■ Objective ■
Gather every line of the records below that contains the word "will", and copy each of those lines in full.

++++ Record extracts ++++

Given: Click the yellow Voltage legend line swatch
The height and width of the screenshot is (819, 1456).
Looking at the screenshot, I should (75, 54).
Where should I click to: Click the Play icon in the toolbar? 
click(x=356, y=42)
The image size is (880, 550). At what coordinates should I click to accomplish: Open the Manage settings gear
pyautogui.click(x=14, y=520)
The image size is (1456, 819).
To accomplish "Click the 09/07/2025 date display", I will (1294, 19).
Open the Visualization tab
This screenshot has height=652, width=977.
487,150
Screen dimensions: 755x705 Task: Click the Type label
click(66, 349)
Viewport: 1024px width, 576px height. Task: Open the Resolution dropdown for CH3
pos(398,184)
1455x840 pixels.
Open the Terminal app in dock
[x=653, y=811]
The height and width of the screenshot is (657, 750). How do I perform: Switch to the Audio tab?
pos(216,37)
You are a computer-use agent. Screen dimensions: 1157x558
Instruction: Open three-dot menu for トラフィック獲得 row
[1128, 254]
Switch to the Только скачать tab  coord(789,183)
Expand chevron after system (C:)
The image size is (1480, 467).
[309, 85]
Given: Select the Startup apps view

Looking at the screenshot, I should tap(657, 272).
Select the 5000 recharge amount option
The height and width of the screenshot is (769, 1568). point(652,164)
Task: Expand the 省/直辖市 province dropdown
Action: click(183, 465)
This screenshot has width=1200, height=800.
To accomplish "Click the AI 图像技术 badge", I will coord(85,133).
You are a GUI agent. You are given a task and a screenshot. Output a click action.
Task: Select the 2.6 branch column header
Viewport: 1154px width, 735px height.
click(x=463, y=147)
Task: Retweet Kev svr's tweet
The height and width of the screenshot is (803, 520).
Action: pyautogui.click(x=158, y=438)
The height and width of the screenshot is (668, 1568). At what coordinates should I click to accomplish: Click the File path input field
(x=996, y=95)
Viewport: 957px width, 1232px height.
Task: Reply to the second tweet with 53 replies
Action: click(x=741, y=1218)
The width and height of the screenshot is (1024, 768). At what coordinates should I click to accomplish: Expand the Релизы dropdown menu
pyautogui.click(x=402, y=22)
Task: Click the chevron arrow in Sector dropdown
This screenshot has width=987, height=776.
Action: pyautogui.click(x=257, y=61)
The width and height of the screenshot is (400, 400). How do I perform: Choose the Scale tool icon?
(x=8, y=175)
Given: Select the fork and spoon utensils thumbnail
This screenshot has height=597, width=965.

++++

■ Result ■
To accomplish "Click the 09/07/2025 date display", I will (1294, 19).
To accomplish "Click the AI 图像技术 badge", I will coord(85,133).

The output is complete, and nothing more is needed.